Spivack chronicles the suspension or delay of open meetings and public records requests by state and federal government agencies.
According to Spivack, “It is obvious that some delays and detours are necessary as governments adjust to the new normal and step up their public health response. But the virus in the United States also should be an opportunity for governments to rethink how they maintain — and yes — enhance the ability of the public to track government actions and data whenever possible in real time. Daily briefings are good, but there is so much more that governments can do to keep the public informed, especially during a public health crisis of this magnitude.”
She adds, “At the very least, live streaming of government agency meetings, legislative sessions, committee hearings and meetings between mayors and councils should become the new normal. So should the posting of government data in understandable formats. States and the federal government should also be more willing to make electronic responses to federal, state and local Freedom of Information Act requests, unless the size of the file is simply too big to transmit digitally. Lawmakers and governors should start to budget for new software if they need it and can’t develop their own systems.”

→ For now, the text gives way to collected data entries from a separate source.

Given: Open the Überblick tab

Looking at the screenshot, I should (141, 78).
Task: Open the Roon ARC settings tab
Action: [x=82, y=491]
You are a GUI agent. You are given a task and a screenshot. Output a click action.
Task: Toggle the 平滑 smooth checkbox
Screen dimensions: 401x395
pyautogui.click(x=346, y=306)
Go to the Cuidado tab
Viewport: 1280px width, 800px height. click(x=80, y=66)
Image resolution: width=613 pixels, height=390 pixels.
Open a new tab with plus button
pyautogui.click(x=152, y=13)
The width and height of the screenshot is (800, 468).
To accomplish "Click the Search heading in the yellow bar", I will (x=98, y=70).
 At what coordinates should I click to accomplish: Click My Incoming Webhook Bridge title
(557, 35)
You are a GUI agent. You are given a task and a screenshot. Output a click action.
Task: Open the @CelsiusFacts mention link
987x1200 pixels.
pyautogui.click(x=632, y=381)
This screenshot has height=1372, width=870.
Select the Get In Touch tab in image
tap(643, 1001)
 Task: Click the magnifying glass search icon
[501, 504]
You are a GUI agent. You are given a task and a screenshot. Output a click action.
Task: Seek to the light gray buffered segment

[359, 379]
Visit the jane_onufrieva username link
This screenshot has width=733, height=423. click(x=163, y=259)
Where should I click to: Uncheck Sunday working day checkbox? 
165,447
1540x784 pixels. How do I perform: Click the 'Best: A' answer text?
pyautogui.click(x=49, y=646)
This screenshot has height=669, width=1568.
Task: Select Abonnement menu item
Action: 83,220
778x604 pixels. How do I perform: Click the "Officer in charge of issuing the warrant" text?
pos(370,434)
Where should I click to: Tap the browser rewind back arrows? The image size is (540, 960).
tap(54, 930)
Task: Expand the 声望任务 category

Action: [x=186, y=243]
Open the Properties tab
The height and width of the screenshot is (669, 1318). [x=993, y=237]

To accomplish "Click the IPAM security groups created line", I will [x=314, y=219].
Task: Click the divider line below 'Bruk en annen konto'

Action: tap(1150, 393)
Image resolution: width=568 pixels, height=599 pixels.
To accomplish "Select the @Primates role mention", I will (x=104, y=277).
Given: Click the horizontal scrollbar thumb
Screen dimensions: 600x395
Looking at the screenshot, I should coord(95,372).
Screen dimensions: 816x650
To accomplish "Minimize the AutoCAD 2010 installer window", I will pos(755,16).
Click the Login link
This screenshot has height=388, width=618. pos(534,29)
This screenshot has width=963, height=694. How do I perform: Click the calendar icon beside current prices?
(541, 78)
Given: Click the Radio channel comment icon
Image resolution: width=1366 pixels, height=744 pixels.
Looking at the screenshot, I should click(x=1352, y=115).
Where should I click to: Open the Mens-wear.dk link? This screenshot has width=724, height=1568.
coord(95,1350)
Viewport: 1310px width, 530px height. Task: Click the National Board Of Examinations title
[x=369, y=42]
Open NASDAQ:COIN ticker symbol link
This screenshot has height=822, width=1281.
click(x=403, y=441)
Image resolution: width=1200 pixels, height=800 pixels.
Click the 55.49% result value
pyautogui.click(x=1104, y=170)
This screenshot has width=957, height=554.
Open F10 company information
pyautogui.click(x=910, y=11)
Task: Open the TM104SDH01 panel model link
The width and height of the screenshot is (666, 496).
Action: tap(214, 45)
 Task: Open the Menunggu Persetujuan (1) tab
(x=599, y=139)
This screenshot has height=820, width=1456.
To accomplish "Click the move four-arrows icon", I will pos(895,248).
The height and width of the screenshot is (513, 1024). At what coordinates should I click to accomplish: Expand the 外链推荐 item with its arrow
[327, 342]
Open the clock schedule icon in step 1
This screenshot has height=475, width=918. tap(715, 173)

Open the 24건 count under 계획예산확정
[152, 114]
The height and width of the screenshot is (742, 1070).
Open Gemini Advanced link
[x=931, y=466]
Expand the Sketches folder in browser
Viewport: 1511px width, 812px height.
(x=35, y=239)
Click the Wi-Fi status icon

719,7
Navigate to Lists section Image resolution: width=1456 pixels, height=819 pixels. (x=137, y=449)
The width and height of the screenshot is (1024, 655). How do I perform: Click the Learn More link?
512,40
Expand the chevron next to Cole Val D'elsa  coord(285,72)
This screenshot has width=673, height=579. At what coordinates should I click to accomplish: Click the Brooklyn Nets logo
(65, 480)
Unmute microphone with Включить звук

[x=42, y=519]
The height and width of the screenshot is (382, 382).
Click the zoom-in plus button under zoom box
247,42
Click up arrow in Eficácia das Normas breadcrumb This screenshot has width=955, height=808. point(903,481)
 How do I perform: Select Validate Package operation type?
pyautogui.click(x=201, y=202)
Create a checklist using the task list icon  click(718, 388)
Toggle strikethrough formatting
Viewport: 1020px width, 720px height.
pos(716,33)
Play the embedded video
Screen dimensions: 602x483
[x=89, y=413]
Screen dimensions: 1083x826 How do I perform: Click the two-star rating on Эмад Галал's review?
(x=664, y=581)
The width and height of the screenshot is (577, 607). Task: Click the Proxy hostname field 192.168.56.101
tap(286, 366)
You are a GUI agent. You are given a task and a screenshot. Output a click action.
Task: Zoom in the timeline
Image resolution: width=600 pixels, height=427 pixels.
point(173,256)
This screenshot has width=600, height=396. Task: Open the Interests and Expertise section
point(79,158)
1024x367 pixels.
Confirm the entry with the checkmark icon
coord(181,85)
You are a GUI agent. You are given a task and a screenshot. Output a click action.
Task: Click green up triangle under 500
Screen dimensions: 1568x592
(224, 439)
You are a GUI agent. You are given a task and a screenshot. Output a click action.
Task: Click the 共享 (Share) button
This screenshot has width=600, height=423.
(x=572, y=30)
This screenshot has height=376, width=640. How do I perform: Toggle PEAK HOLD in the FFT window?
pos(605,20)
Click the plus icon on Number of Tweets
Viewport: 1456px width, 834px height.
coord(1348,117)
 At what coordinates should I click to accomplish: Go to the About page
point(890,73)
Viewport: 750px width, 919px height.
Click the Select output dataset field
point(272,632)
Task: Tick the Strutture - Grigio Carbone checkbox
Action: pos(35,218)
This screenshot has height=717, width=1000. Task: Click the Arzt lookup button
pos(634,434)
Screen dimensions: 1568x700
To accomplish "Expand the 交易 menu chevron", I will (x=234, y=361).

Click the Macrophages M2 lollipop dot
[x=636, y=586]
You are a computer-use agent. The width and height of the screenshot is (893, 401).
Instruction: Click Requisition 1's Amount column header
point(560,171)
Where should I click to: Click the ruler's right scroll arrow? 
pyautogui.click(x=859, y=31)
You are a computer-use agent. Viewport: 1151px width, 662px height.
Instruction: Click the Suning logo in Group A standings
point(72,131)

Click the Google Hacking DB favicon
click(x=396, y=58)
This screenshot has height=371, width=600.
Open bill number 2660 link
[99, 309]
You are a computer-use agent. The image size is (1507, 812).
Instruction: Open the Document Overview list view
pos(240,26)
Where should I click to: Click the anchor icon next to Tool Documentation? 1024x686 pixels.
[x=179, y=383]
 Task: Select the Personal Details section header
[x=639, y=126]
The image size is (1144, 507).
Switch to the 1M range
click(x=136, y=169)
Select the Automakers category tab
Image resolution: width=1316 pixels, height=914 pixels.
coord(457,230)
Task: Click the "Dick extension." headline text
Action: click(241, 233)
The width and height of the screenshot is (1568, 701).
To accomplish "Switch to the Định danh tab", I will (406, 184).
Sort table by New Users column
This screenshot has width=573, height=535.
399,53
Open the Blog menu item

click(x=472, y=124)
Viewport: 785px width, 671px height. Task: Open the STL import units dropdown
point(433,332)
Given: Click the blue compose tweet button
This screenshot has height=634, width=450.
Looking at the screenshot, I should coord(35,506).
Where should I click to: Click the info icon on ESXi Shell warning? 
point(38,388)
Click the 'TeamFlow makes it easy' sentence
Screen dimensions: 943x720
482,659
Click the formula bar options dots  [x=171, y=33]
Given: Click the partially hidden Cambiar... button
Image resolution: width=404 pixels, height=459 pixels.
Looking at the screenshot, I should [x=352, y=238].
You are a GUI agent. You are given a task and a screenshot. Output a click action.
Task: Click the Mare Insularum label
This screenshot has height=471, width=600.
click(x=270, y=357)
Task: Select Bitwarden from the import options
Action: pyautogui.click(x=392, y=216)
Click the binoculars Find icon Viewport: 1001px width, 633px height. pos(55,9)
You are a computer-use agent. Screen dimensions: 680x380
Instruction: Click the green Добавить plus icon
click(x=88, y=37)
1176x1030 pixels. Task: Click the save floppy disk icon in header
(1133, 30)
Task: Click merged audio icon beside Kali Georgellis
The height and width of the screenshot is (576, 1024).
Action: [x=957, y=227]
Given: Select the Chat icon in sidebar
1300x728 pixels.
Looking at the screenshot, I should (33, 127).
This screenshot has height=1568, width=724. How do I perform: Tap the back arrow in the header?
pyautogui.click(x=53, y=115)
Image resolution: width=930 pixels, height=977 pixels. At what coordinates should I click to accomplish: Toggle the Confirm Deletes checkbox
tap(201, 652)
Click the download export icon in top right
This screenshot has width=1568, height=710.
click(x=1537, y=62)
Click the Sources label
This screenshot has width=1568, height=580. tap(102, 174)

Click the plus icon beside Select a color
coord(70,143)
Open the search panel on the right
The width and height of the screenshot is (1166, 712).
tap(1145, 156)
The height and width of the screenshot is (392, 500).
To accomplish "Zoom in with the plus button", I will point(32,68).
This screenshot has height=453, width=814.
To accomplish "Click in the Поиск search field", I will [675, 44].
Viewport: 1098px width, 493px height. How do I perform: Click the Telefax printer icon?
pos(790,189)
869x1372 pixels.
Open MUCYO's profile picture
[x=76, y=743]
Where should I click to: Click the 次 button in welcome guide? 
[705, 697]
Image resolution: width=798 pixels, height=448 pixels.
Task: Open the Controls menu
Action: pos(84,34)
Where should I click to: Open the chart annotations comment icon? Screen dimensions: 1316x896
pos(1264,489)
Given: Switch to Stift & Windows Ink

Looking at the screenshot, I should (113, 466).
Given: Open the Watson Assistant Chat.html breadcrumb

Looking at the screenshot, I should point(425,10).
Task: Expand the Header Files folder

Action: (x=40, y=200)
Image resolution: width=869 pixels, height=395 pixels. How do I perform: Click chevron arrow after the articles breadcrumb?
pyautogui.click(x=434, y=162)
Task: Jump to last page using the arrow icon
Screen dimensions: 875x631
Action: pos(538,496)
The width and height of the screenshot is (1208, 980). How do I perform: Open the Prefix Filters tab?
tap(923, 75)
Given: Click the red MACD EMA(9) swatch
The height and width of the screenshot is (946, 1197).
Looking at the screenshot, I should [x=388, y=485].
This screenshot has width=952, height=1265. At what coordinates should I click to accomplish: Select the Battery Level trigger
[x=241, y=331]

She also suggests that governments should find a way to make the internet a public utility to bridge the digital divide in many parts of the country.
“If governments take heed now, when the next big crisis hits, they won’t be able to act on the impulse to shut the public out. Instead, they will have become more accustomed to the idea that it is in everyone’s interest for the public to be routinely looking and listening in when they can’t be there in person,” said Spivack.